**GOAL OF THE EXERCISE:** Across the listing below, count every line where the string "agent" appears, then give only the count.

**DATASET:**
= = =
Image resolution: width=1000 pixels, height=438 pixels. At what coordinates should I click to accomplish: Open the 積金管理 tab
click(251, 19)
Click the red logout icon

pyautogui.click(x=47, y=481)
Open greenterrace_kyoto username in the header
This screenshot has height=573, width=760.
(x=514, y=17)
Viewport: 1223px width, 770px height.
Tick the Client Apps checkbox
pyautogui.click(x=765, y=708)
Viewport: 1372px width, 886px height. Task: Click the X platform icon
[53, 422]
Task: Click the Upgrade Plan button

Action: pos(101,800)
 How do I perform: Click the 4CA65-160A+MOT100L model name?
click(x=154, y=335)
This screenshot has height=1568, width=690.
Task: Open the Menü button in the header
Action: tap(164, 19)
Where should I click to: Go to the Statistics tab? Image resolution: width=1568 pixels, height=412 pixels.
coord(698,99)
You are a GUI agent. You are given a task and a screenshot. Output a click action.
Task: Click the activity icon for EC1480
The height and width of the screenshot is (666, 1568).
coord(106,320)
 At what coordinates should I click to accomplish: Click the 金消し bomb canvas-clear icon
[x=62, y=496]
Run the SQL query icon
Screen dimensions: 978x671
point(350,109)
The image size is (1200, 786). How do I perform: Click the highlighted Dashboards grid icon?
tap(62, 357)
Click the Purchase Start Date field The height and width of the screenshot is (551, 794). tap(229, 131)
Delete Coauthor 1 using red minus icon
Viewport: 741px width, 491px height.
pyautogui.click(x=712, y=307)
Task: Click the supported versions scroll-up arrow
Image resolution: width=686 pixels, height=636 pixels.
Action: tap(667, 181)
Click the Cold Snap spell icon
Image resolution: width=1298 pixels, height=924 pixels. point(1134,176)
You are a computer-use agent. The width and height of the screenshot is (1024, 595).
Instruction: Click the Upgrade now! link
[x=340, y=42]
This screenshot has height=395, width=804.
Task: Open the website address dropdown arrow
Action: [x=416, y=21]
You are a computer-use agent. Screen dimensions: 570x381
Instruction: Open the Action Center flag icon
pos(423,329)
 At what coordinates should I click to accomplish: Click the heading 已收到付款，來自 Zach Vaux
= = =
**WRITTEN SOLUTION:** 3